As IT organisations seek to find ways to deliver on their initiatives more quickly and with a greater focus on regulatory compliance, many struggle to keep these two objectives from conflicting with one another. To address these challenges, firms are turning to data-centric data protection solutions, while seeking to overcome challenges with costs, use, and integration that can arise with onboarding new technologies.


Enterprise management company Okta just released its fifth "Businesses @ Work" report: Microsoft Office 365 is the most commonly-deployed app among enterprise customers. Salesforce is second, followed by Amazon AWS, then G Suite and Box.

In an earnings call, Dropbox announced a new Multi-Team Admin feature. The new feature will allow Dropbox Business customers to customize admin privileges across different departments. So long as IT admins are granted access to different teams, they can jump back and forth between all the accounts they manage without having to sign in and out repeatedly. 

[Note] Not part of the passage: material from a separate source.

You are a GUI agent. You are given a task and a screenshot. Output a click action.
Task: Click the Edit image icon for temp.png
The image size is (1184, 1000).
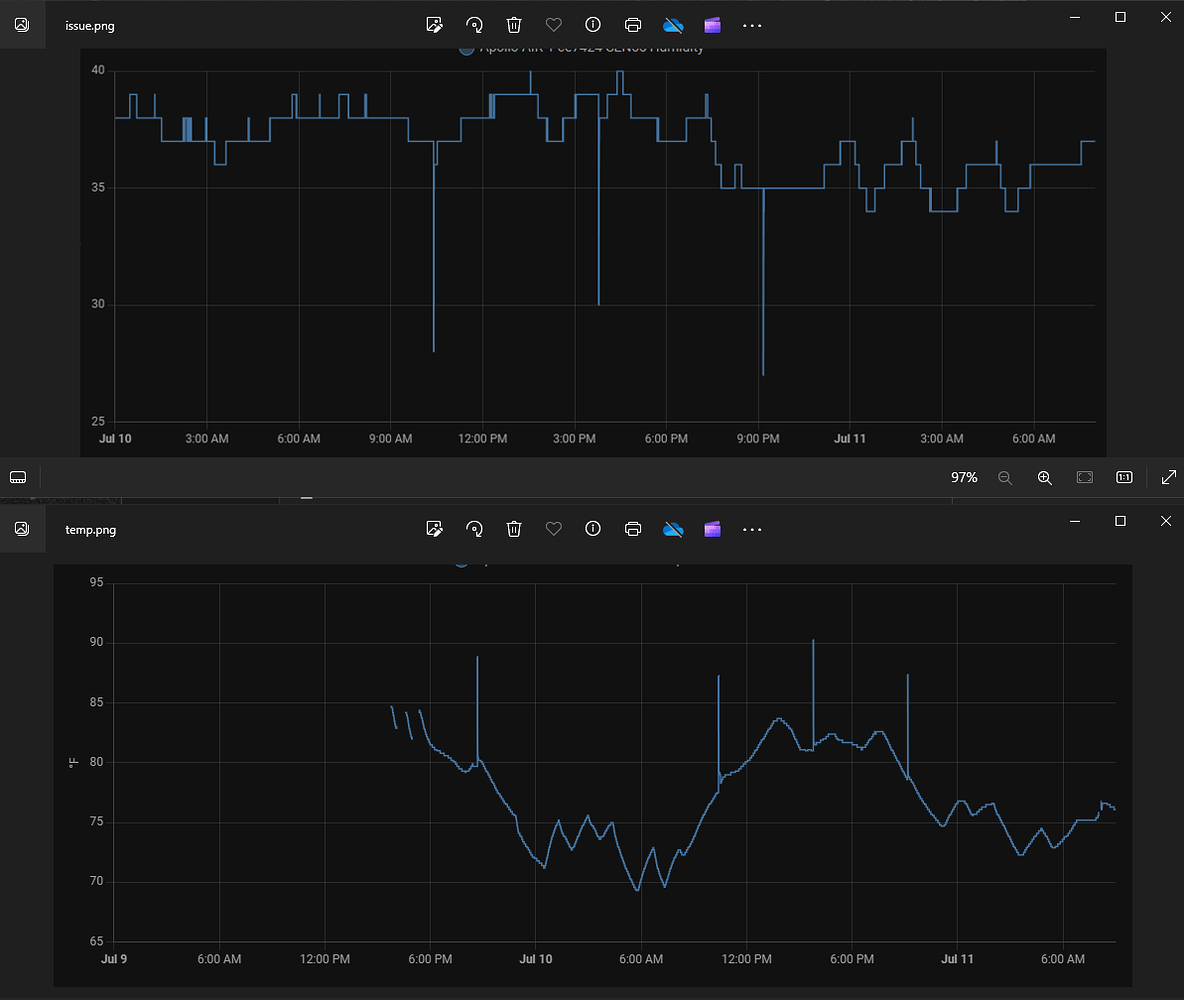[434, 529]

On Monday, infrastructure problems took down Microsoft Teams for three to four hours. The company brought its collaboration tool back online via a change to its authentication structure. The outage points to a workplace reality that Slack users have also confronted: Sometimes, your cloud-based productivity tool goes down when you're working.

Microsoft will be debuting a cloud-based "virtual agent for customer service" In April. The company will also bring its analytics-driven data tool dashboard, Dynamics 365 Customer Insights, to general availability in April.  

Google lowered prices on its Cloud Speech-to-Text service, cut pricing for the premium video model by 25%. The service, which uses AI-based speech technologies to interpret one language to another, also increased the number of languages and variants to 21.